Guercio’s field in Nederland was filled with tents and stalls of organic products, food, oils, lotions, massage therapists and visitors with kids and dogs. The pumpkin patch in the middle was a great attraction for the kids. It seemed like the youngest wanted to pick up the biggest pumpkin while the older kids looked for a good jack-o-lantern shape.
The tantalizing aroma of smoke baby backed ribs and pulled pork drew people to the High Plains Meat booth where everyone got to sample their wares.
Owners Lana Puskarich and Tony Arenas are running the Hop Inn across from the shopping center, Nederland’s newly renovated hostel.
Lana and Tony have been in Estes Park since 2010 and have brought their business to Nederland. They plan to operate the Hop Inn as a hostel, with five rooms and a cottage in the back. They plan to also have a sandwich cart and already have the necessary vendor’s license.
Under the shade of a tent, non-force chiropractor Brandy McCans demonstrated her technique on anyone who needed a little adjustment.

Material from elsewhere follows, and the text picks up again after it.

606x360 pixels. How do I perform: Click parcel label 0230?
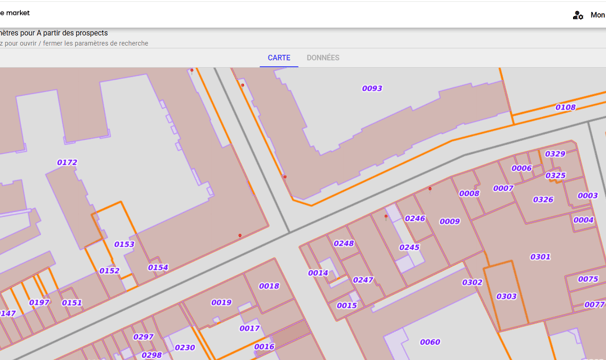185,348
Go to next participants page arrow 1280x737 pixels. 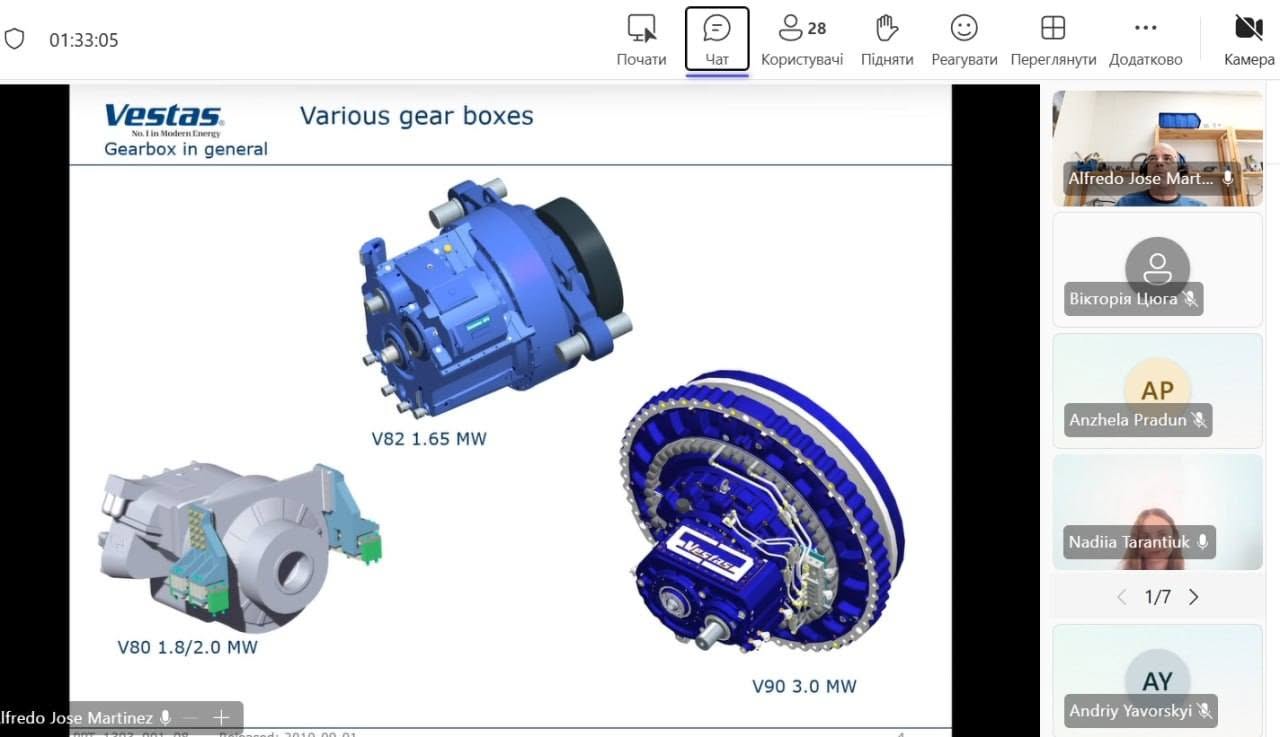1194,597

She moved to the area in December and works out of her home on CO. 72. and was delighted to have a chance to introduce herself to Nederland residents.
The Nogo Gilbillies played their infectious blue grass music and Hillary Stephenson served up her famous bratwursts and Dynamic Roots education people about her Colorado Grown Hemp products, therapies for pain, sleep and mood.
Eleven-month old Nora Dettman toddled around the pumpkins that came up to her waist and enjoyed the cheerful chatter and color of the day.
Local Lester Karplus carried a large baggie full of quinoa to show the vendors. Karplus planted a tenth of an acre this summer and had a huge starter crop going on when the first snow came and the elk wandered down to feast on his hard work. He carried the baggie full of the grain needing people to know that the project had been success even though it was cut down before its time.
The success of this past season means that the Farmer’s Market will return next summer and with the word spreading rapidly and the project gaining interest, it will become one of Nederland’s summertime main attractions.